[Entries for locating words and elements]
+-------+
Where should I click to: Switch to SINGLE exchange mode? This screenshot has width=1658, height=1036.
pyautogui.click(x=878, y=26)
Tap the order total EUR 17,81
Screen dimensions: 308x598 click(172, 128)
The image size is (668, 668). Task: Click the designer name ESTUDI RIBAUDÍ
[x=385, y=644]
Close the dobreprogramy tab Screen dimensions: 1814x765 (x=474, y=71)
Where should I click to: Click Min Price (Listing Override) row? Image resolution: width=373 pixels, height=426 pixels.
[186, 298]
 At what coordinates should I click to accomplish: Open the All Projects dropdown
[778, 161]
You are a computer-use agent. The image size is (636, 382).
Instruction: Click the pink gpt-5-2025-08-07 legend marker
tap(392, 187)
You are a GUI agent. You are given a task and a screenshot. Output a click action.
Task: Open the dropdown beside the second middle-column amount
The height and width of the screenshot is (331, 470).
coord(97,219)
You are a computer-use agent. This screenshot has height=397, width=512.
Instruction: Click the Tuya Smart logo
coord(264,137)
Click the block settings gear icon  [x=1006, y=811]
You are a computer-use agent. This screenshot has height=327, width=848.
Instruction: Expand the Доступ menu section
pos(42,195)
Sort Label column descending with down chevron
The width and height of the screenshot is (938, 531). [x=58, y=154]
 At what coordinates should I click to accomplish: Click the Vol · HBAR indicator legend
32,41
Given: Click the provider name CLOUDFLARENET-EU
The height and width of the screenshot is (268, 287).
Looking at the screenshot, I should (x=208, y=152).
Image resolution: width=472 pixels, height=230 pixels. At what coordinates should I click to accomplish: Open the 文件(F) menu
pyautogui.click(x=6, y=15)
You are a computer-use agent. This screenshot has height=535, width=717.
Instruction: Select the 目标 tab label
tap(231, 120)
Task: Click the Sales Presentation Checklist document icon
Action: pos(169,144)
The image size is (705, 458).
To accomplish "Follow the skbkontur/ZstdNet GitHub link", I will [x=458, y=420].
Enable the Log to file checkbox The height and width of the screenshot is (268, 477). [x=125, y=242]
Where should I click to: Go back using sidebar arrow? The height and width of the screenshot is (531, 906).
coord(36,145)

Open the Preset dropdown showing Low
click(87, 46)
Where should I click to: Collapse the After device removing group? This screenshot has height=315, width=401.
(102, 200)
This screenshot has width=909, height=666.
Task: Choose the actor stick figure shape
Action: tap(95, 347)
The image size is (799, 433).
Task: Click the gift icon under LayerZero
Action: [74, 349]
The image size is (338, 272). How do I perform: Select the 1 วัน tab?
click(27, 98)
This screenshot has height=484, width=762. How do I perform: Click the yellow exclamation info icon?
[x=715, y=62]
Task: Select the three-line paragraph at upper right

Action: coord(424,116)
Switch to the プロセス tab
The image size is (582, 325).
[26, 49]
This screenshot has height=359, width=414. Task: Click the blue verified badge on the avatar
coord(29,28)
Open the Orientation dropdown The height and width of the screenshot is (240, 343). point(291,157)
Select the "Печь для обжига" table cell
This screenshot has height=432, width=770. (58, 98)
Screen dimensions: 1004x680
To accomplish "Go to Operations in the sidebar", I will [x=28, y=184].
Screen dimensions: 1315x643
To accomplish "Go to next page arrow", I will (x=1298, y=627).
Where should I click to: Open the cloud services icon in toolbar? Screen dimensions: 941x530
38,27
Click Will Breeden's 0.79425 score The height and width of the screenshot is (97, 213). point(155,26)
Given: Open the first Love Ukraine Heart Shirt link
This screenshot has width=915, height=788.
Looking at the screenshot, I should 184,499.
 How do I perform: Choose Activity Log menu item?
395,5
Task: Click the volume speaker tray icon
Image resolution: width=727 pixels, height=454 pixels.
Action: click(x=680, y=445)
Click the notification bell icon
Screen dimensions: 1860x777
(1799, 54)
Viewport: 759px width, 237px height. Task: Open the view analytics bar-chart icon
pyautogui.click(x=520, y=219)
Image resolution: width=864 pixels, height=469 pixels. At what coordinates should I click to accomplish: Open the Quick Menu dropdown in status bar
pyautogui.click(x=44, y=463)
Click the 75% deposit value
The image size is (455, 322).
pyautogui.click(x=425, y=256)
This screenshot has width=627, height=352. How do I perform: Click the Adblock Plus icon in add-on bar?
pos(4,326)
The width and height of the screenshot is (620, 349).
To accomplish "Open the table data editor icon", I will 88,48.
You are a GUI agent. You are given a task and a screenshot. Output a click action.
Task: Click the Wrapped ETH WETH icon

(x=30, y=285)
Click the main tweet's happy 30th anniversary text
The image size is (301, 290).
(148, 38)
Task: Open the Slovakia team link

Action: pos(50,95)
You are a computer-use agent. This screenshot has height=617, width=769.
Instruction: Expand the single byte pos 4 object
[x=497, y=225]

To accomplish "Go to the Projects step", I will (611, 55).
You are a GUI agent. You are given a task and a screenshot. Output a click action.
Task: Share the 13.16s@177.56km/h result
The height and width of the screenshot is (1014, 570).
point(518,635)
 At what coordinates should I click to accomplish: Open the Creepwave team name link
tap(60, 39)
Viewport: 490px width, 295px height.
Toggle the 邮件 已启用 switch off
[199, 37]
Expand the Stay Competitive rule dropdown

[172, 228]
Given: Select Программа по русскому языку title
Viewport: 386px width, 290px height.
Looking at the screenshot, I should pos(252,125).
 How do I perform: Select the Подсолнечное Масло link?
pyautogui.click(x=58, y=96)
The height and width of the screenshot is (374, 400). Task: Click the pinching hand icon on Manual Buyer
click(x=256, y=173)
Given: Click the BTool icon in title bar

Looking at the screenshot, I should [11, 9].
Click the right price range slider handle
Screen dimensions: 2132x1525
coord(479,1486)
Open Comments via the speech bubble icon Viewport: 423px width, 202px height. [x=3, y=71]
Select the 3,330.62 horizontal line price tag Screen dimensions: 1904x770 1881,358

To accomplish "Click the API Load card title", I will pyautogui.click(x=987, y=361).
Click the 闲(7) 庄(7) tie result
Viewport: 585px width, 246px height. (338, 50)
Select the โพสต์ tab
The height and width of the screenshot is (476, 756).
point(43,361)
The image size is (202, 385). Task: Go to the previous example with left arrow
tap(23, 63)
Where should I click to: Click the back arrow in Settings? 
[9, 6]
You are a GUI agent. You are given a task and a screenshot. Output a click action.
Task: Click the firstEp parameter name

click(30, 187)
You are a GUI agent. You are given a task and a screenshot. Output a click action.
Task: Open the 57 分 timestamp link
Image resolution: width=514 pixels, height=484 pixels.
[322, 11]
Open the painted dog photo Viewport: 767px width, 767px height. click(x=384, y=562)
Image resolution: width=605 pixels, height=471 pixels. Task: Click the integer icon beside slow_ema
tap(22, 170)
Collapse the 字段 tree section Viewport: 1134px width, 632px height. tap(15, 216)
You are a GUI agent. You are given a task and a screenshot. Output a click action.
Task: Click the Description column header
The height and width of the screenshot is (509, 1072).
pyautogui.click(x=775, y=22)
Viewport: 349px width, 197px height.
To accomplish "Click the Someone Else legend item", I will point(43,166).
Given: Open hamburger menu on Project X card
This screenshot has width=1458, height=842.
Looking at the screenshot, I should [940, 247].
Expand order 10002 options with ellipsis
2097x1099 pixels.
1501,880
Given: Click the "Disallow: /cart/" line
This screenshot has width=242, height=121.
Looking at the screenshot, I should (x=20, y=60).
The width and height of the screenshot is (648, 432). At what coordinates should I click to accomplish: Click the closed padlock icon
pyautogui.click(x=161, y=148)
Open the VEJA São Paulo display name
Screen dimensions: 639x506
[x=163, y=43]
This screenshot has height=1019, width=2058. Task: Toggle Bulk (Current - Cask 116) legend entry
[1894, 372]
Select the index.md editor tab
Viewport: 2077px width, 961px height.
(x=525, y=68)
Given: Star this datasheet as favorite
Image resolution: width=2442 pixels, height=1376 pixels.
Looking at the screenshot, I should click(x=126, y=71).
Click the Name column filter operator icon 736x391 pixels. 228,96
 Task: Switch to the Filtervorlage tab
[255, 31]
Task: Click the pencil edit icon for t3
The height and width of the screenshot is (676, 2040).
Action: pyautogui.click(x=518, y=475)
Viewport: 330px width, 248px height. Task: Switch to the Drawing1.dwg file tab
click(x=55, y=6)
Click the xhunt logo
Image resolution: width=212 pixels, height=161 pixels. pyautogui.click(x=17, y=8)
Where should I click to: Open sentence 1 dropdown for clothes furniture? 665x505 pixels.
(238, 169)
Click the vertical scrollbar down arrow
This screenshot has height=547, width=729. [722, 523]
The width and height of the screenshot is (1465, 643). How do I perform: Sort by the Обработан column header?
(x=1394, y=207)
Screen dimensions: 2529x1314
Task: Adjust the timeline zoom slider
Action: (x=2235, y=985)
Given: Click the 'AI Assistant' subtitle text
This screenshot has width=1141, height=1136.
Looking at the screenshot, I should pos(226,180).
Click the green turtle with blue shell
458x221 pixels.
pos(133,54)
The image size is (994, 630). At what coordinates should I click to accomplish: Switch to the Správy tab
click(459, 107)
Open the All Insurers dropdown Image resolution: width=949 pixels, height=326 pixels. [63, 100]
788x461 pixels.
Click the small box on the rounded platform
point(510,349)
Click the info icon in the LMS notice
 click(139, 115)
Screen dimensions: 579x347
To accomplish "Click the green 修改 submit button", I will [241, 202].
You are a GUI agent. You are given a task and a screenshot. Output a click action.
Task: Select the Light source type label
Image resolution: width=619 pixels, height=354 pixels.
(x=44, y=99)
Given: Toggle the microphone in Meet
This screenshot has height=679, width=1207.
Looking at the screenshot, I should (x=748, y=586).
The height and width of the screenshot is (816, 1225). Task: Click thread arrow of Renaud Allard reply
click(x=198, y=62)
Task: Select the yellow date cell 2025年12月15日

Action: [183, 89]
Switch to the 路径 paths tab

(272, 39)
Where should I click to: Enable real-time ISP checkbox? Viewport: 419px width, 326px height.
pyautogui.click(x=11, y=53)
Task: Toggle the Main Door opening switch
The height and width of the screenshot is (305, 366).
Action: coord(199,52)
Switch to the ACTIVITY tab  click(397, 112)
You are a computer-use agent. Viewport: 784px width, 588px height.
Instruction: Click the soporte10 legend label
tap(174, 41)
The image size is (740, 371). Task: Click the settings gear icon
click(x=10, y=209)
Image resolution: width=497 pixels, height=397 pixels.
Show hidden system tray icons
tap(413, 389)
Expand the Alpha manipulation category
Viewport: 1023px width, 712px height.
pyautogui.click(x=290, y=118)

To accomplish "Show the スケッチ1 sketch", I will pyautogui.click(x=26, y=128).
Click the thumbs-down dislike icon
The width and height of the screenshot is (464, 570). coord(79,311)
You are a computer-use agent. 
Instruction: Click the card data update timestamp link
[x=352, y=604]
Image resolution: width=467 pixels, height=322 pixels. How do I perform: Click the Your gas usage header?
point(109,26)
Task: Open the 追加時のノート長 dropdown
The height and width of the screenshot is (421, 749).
+-------+
Extract the lines from the entries above without any changes. Begin at the line that contains "Viewport: 330px width, 248px" and stop after the line that contains "Image resolution: width=212".

### ANSWER IN FULL
Viewport: 330px width, 248px height. Task: Switch to the Drawing1.dwg file tab
click(x=55, y=6)
Click the xhunt logo
Image resolution: width=212 pixels, height=161 pixels. pyautogui.click(x=17, y=8)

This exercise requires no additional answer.